Catastrophe Insurance Risks:
The Role of Risk-Linked Securities
GAO-03-195T, Oct 8, 2002
Because of population growth, resulting real estate development, and rising real estate values in hazard-prone areas, our nation is increasingly exposed to higher property casualty losses--both insured and uninsured--from natural catastrophes than in the past. In the 1990s, a series of natural disasters, including Hurricane Andrew and the Northridge earthquake, raised questions about the adequacy of the insurance industry's financial capacity to cover large catastrophes without limiting coverage or raising premiums. Recognizing this greater exposure and responding to concerns about insurance market capacity, participants in the insurance industry and capital markets have developed new capital market instruments as an alternative to traditional property-casualty reinsurance, or insurance for insurers. GAO's objectives were to (1) describe catastrophe risk and how the insurance and capital markets provide coverage against such risks; (2) describe how risk-linked securities, particularly catastrophe bonds, are structured; and (3) analyze how key regulatory, accounting, tax, and investor issues might affect the use of risk-linked securities.

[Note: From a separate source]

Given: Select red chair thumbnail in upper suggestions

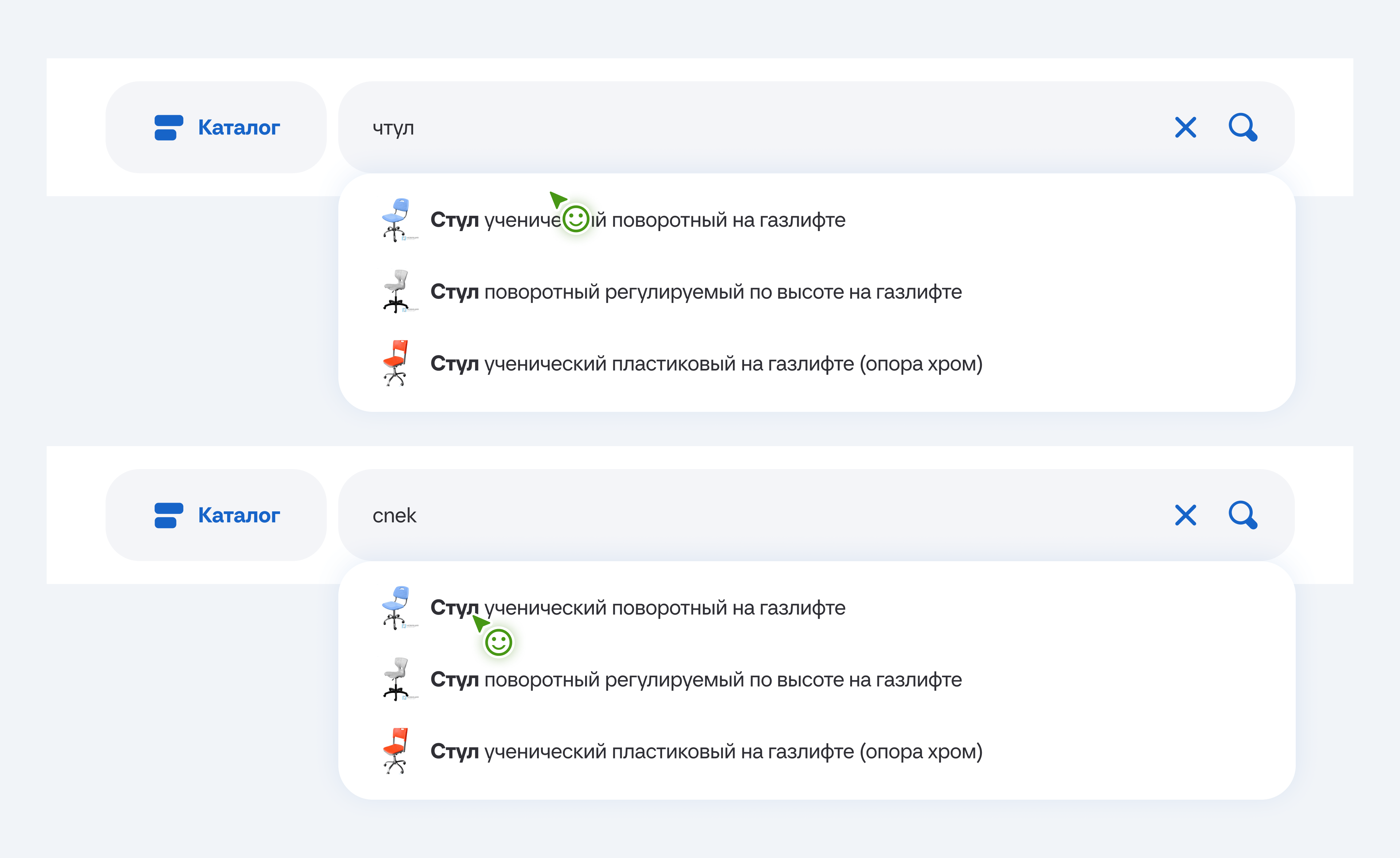Looking at the screenshot, I should coord(396,363).
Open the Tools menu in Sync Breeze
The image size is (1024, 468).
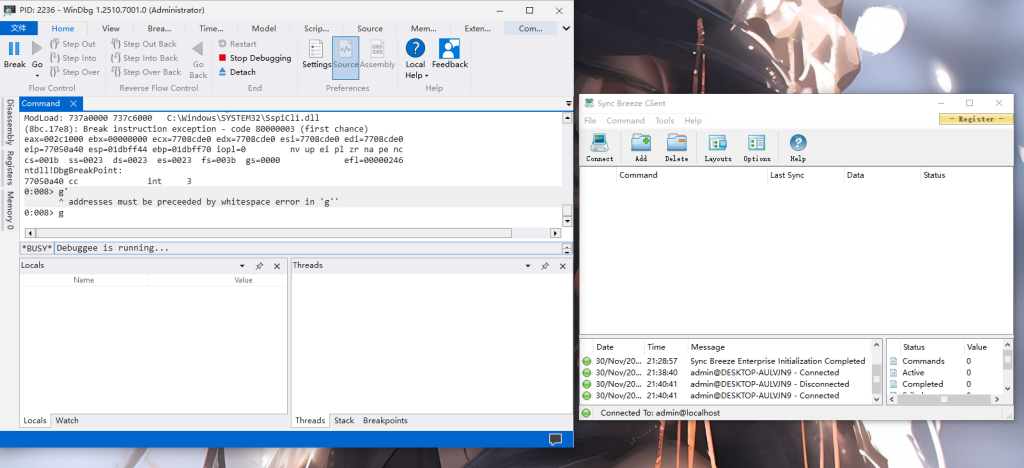click(664, 120)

Natural catastrophes are infrequent events that cause severe losses. More than 68 million Americans live in hurricane-vulnerable coastal areas, and 80 percent of Californians live near active earthquake faults. Insurance companies who write property-casualty policies in these high-risk areas try to spread the risks, traditionally through reinsurance. When reinsurance prices or availability became problematic in the 1990s, insurers turned to risk-linked securities as an alternative means to spread catastrophe risk. Most risk-linked securities are catastrophe bonds, which (1) have complicated structures, (2) are created offshore through special purpose entities, and (3) generally receive noninvestment-grade ratings. Key regulatory, accounting, tax, and investor issues pose challenges to expanding the use of risk-linked securities, and GAO discusses the advantages and disadvantages of potential changes.